Miss Vera Brittain is a stirring person, and to stay with her through six hundred of her closely written, documented pages is a moving experience. In this first novel, Honourable Estate, she is trying deliberately to raise the status of woman, to record what has been achieved in the last four decades in her struggle for liberty and equality, throwing into question the whole notion of woman as inevitably domestic, and ending up with stressing as a last phase the married woman's need of a career. (p. 33)
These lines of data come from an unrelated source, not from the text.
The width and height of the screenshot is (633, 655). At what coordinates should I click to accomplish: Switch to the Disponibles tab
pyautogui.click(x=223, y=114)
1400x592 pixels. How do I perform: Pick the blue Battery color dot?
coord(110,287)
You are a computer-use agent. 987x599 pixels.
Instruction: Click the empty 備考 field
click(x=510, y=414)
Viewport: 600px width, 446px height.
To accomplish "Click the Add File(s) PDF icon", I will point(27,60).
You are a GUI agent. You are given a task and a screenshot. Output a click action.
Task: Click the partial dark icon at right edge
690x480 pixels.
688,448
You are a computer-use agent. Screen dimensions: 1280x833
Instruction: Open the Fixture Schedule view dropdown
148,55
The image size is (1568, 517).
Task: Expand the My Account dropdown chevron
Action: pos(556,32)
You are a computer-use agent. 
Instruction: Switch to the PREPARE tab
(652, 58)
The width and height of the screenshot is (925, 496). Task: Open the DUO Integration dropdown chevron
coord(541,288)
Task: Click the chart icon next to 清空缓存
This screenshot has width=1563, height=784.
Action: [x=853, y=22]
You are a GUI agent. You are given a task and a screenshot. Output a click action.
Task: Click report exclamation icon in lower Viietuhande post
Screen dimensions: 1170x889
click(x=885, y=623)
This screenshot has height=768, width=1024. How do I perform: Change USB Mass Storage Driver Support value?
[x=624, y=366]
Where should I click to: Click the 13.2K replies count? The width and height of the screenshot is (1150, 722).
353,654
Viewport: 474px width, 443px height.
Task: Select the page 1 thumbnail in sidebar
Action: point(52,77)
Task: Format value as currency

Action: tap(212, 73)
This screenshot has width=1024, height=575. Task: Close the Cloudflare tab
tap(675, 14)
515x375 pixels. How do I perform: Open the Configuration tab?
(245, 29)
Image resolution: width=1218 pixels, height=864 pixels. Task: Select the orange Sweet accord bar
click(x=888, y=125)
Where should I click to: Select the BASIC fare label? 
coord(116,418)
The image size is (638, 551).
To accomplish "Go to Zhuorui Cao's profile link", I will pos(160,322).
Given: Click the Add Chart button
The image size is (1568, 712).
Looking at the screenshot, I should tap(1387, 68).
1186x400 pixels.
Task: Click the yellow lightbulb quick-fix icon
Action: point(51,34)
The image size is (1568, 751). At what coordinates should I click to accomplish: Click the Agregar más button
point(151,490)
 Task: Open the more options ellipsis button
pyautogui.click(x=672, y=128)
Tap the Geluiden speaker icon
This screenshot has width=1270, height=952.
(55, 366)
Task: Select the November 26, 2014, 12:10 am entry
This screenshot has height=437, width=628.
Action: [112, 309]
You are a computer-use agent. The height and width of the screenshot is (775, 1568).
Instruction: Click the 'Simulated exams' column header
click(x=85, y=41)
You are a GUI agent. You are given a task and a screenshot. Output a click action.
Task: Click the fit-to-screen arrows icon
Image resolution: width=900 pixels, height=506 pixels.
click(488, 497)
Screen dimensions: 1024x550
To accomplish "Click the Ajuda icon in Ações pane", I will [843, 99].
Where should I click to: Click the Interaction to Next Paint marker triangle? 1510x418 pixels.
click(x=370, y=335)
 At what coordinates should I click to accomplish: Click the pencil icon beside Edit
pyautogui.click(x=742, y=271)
Obviously Miss Brittain's gifts are not domestic—some day perhaps one of the 'new' women will appear in print as a glamorously good cook—but she can put herself intensely into her characters, especially when they are wrought from her own experience. Because of this the war years are the best in the book. One knows that she gives a one-sided picture of the war; it is too unrelieved, too consistent a death in life. And one suspects that the first part of the novel gives a one-sided picture of feminism. Throughout all history men have never achieved anything apart from women, and surely it is doubtful how far these women got who ranged themselves against men as a sex in the suffragette movement…. [They] have to work through both sexes, one interacting upon the other. The true value of this book as a social or political document lies in Miss Brittain's literary abilities, and in the curious unity achieved by a constant straining towards a goal despite an enveloping sense of frustration and death. (pp. 33-4)
Gladys Davis, "Jerusalem Captured," in The Canadian Forum, Vol. XVI, No. 192, January, 1937, pp. 33-4.